This could kill her if she let it.  Gamora had always held Nebula’s life in her hands and she had never once fucking cared what she did with it.  Except now, for who knew what reason.  Now when she was queasy and half-blind because she couldn’t look straight at what was now ninety percent of her field of vision.  Those people had sapped her wits away.

“I don’t understand you,” Nebula said.  “Why are you doing this?”

“I didn’t want you to be alone.”

“I have to go in alone anyway.  You can’t even look at it.”

“I didn’t know that when we started, did I?”  She had finally closed her eyes, but she turned her head to Nebula as she spoke.  “At least I can be here waiting for you.  I’ll know when you’re done.”

“I won’t be done until our father is dead.”

Gamora suddenly touched her cheek.  “When you’re done, will you come with us?”

Us, always us.  As if Nebula had any use at all for that whining, squabbling crew of hers, as if she could ever belong with people who played strange music and raised infant trees and were admired.  “Maybe.”

Gamora smiled.  Nebula had never seen anyone smile like that—like it took no effort, like it would have taken effort to stop it.  She wanted to kiss her.  She was the ugly, squalid complication, the bad sister, the imperfect daughter, the wrong one, the fuck-up.  The squalling ball of emotions and incompetence and then, somehow, the hard-eyed killer, right when killing was no longer a virtue her sister was willing to value.  Always the wrong thing.  She had spent years wanting a sister and now Gamora wanted to be that, and _she_ —

“I have to go,” she said.

Gamora gripped her hand.  “Promise me that if it comes to you either getting the weapon or getting out alive, you’ll choose the second option.”

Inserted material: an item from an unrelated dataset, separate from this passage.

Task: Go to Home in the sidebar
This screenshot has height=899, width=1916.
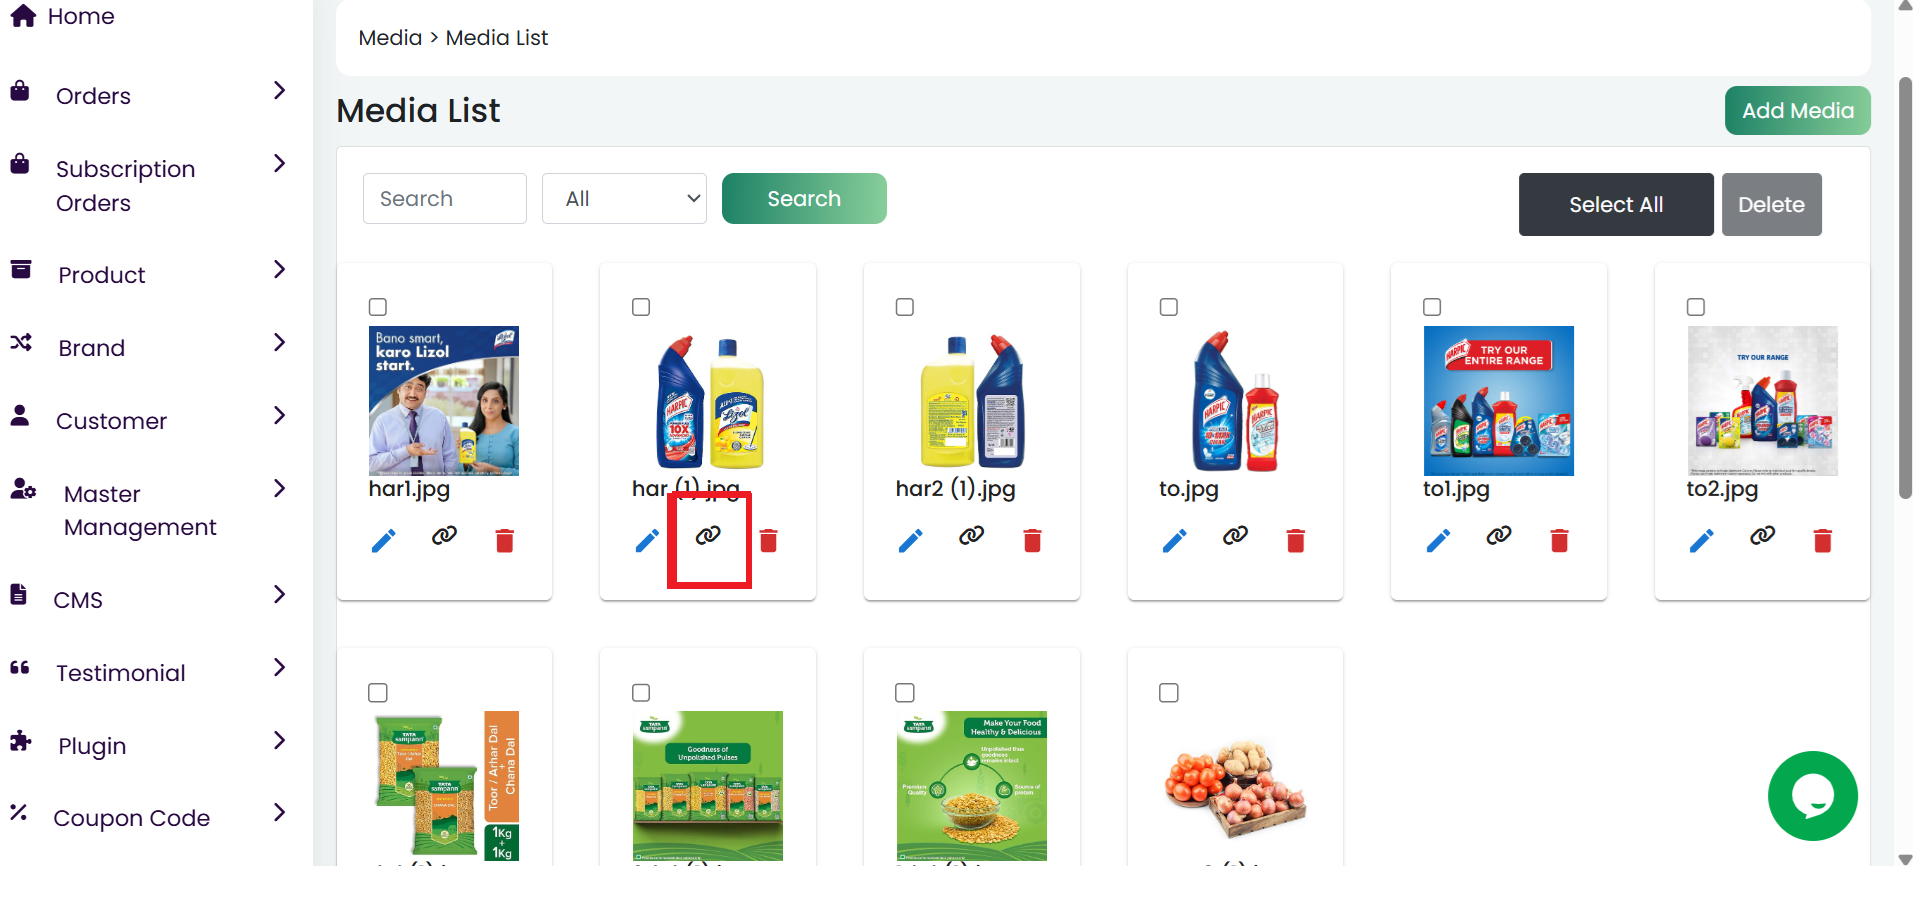Action: (80, 16)
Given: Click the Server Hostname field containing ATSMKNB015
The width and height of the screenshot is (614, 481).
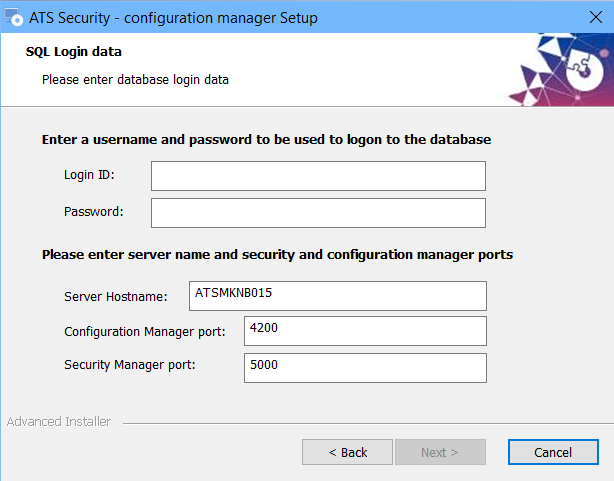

Nebula would have promised her so many things, if she were stupid enough to open her mouth.  Right then, she could have found herself saying anything at all.  She let go of her sister’s hand and entered the pavilion.

**7**

There were motes of dust floating slowly through the air.  They caught what little light there was and made a glitter that filled up the huge space.

From inside, the angles seemed slightly different, the circle of the pavilion so large that any given stretch of wall would look straight at first glance.

Ebony Maw had always said the weapon was buried at the heart of the pavilion, in a great silence which none could disturb.  No footstep, no speech, no cry, no scream, no breath.  Nebula was willing to plunge herself into vacuum if it meant she could get what she wanted.  She was prepared.  She had made no promises otherwise.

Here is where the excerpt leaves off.